BERITA TERKINI
Dialog Kebangsaan di Unesa: Musisi dan Akademisi Dorong Budaya Lokal Jadi Kekuatan di Era Global

Dialog Kebangsaan di Unesa: Musisi dan Akademisi Dorong Budaya Lokal Jadi Kekuatan di Era Global

SURABAYA – Seni, musik, dan budaya dinilai memiliki peran penting dalam memperkuat identitas bangsa sekaligus menumbuhkan kesadaran generasi muda untuk mengenal diri dan Indonesia di tengah arus globalisasi.

Rektor Universitas Negeri Surabaya (Unesa) Nurhasan mengatakan kekayaan seni dan budaya merupakan kekuatan utama Indonesia untuk bersaing di tingkat global. Ia menilai musik menjadi salah satu warisan budaya yang terus hidup dan dekat dengan generasi muda.

Menurut Nurhasan, musik dapat menjadi bahasa universal yang menyatukan ribuan suku, budaya, dan bahasa di Indonesia tanpa harus dibatasi perbedaan. Ia menekankan pentingnya kemasan yang tepat dan pemanfaatan teknologi agar seni budaya Indonesia semakin dikenal luas.

“Seni budaya adalah keunggulan Indonesia yang bisa kita banggakan di kancah internasional. Maka dari itu, kemasan dan pemanfaatan teknologi menjadi faktor kunci,” ujarnya dalam Dialog Kebangsaan bertema “Mengenal Diri, Mengenal Indonesia”, Sabtu (9/5/2026).

Ia juga mengajak masyarakat memanfaatkan platform digital untuk mengenalkan sekaligus melestarikan warisan budaya agar jati diri bangsa tidak meluntur. “Mari gunakan platform digital untuk mengenalkan serta melestarikan warisan kita, agar jati diri bangsa tidak meluntur dan tetap abadi sepanjang zaman,” tambahnya.

Dalam sesi diskusi, kreator musik dan visual Alffy Rev menyoroti kecenderungan zaman yang mendorong masyarakat bergerak serba cepat dan menginginkan hasil instan.
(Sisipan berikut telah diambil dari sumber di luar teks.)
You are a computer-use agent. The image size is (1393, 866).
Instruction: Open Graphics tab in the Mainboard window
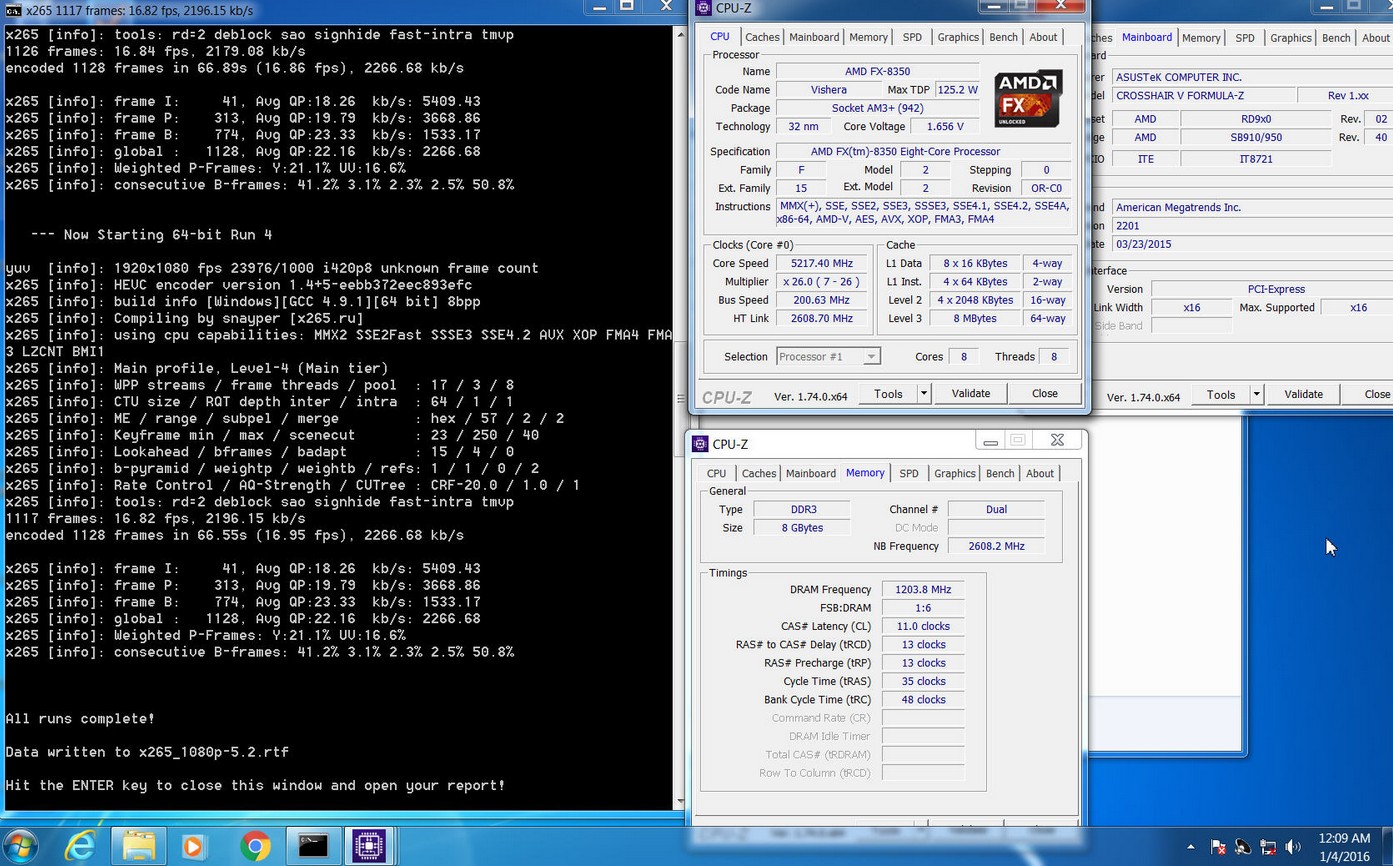[1290, 38]
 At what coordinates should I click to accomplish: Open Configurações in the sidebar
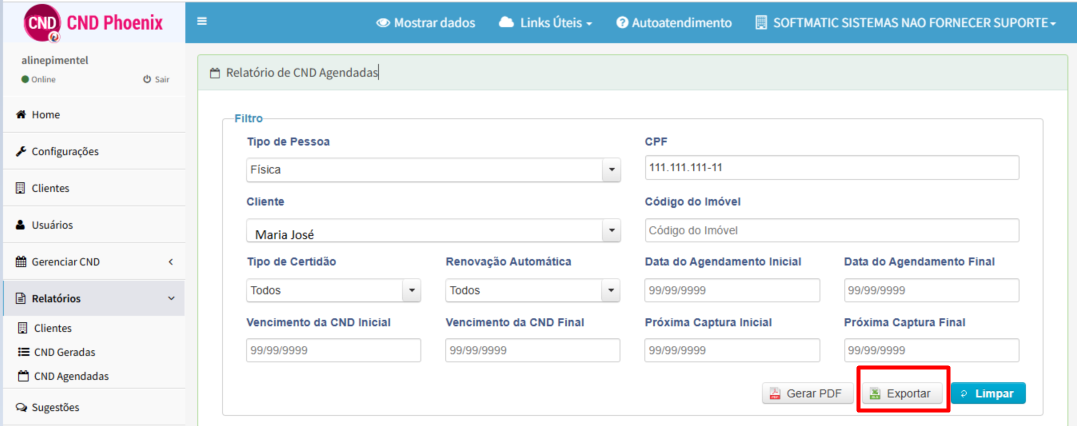64,152
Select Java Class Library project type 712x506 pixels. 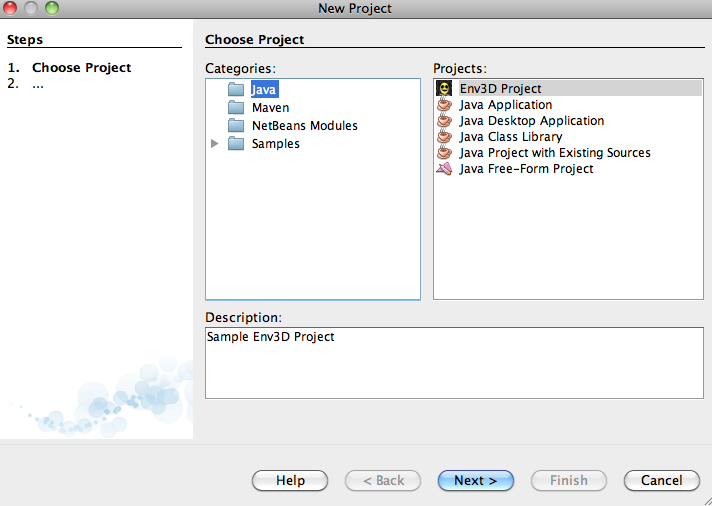pos(510,137)
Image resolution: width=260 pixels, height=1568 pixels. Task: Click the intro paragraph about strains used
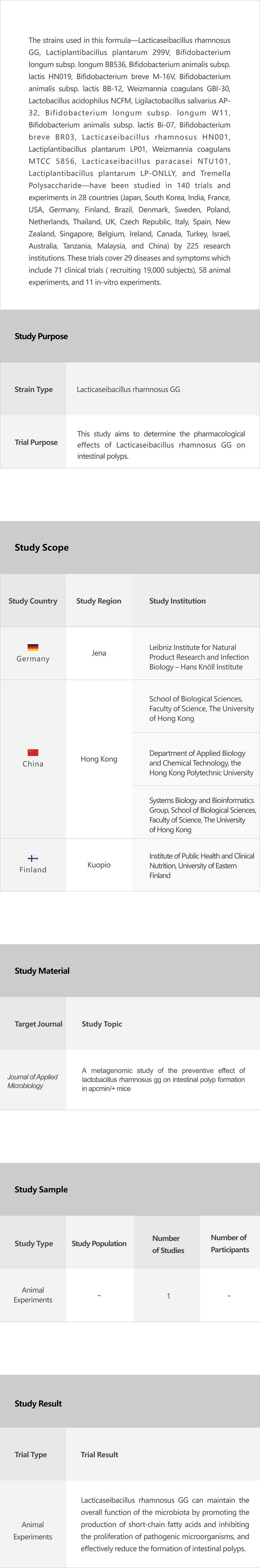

Ia menekankan bahwa perkembangan manusia seharusnya dipahami sebagai perjalanan yang membutuhkan proses.

Alffy menggunakan filosofi pohon untuk menggambarkan pentingnya membangun akar yang kuat sebelum bertumbuh tinggi. “Kita hidup di dunia yang memuja kecepatan tapi lupa akan kedalaman. Saya berusaha berhenti sejenak untuk memaknai apa akar kita. Saya terinspirasi dari pohon yang tidak tergesa untuk tumbuh, tetapi menguatkan akarnya terlebih dahulu,” katanya.

Sementara itu, Bimbim Slank menilai derasnya arus globalisasi musik dunia, termasuk fenomena K-Pop, tidak mengurangi minat generasi muda terhadap musik Indonesia. Menurutnya, justru hal itu memicu musisi Tanah Air untuk terus beradaptasi dan berinovasi dalam industri kreatif.

Ia menegaskan Indonesia memiliki kekayaan budaya yang besar dan menjadi sumber inspirasi yang dapat terus dieksplorasi. “Justru K-Pop atau musik dunia membuat kita lebih berpacu, bersaing, dan terinspirasi. Budaya kita itu lengkap banget dan banyak yang bisa dieksplorasi,” ungkapnya.

Bimbim juga menyinggung ketimpangan sosial yang masih menjadi persoalan di masyarakat. Ia menyebut hal tersebut menjadi alasan Slank konsisten membawa isu-isu sosial dalam karya mereka, selain tema lagu cinta. Slank, kata dia, kerap mengangkat tema lingkungan hidup, kritik sosial, dan gerakan anak muda sebagai bagian dari pesan kepada publik.

Dalam sesi tanya jawab, Once Mekel menjelaskan perannya sebagai musisi dan anggota dewan saling terhubung. Ia menyebut kehadirannya di parlemen menjadi kesempatan untuk memperjuangkan aspirasi para seniman, khususnya terkait perlindungan hak cipta.

“Saya berusaha agar Undang-Undang Hak Cipta bisa menjadi jalan tengah baik untuk pencipta, penyanyi, dan berbagai pihak lain,” tandasnya.

Kegiatan tersebut menjadi ruang kolaborasi yang mempertemukan akademisi, seniman, budayawan, dan mahasiswa dalam nuansa kebangsaan. Sejumlah musisi nasional hadir sebagai narasumber, di antaranya Bimbim Slank, Once Mekel, Alffy Rev, Shanna Shannon, dan Novia Bachmid. Acara itu juga dihadiri mahasiswa disabilitas berprestasi, Nanda Mei Solichah.